A reflexão de Gorki sobre o pequeno burguês, portanto, se dá também numa reflexão mais geral sobre a condição humana, e que levanta questões e conceitos como a verdade e a justiça. Assim, quando Tatiana, em “Pequenos burgueses”, se dirige contra as verdades do velho Bessemenov, ela tenta  mostrar que existem duas verdades, ou seja, a verdade do mundo dos opressores, que é estável e conformado, buscando sempre e amiúde conservar-se como tal, e a outra verdade, a dos que se sentem oprimidos pela primeira verdade, daqueles que não conseguem mais enquadrar-se nela, e neste ponto Tatiana é a porta-voz de uma das principais ideias de Gorki.
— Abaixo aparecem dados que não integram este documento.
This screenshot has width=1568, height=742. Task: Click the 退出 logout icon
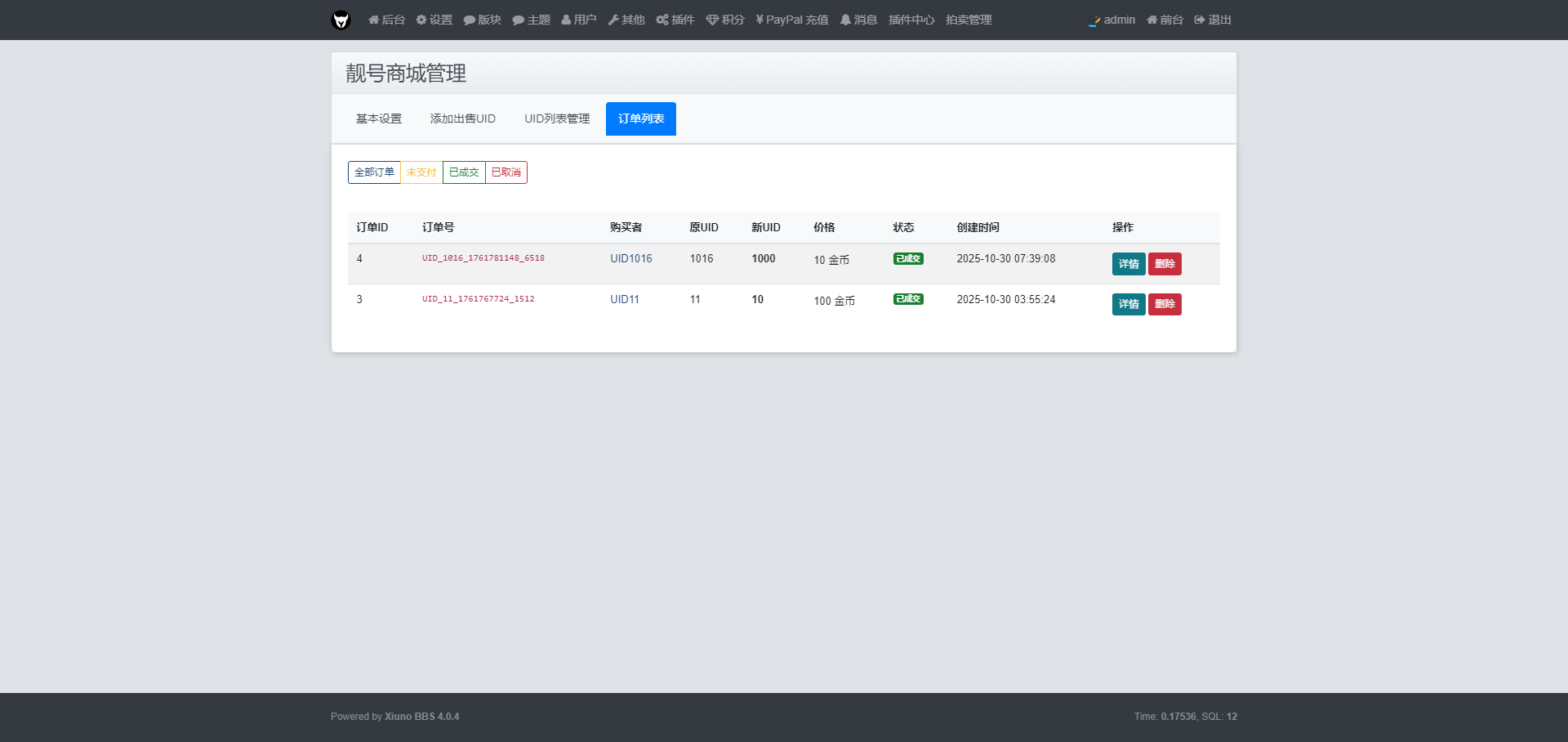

A preocupação com a verdade, portanto, se torna uma linha constante no teatro de Gorki, como também em toda a sua obra. Deste modo, por exemplo, no monólogo famoso de “No fundo”, Sátin afirma: “O homem – eis a verdade!”. E na mesma peça, Luká mostra a inutilidade de uma procura de certas verdades, que podem ser nocivas e sufocantes. Em “Os veranistas”, por sua vez, Riúmin retruca a outra personagem, a qual falava da necessidade de se ser sincero com as crianças, e de não esconder delas a verdade: “Ora, isto é arriscado! A verdade é rude e fria, e nela está sempre escondido o veneno sutil do ceticismo”. E adiante, num sentido mais geral: “Sou contra esses desnudamentos, essas tolas tentativas de arrancar da vida as belas vestes da poesia. É preciso enfeitar a vida!”. Por sua vez, a personagem Protassov, em “Os filhos do sol”, encontra uma maneira menos comum de abordar o mesmo tema: “Os velhos têm raramente razão … A verdade está sempre com o recém-nascido”.

CONCLUSÃO

Também outros argumentos relacionados com o tema do pequeno burguês podem ser encontrados tanto no teatro como na ficção ou nos escritos críticos e polêmicos de Gorki, no que, em sua obra, há um verdadeiro entrelaçamento entre o que dizem algumas de suas personagens teatrais e os seus tipos de ficção e o pensamento verdadeiro do autor. Portanto, tanto como autor de artigos e ensaios, como também autor de teatro e de ficção, Gorki possui uma unidade de pensamento e uma linha constante na sua reflexão. E até mesmo na sua transição entre uma manifestação exaltada e panfletária, para uma forma mais disciplinada de expressão, sempre é o mesmo autor com seu caráter de certo modo imutável, na luta social do operário contra o pequeno burguês, no manifesto estético e biográfico de um autor politizado e com sensibilidade humanista.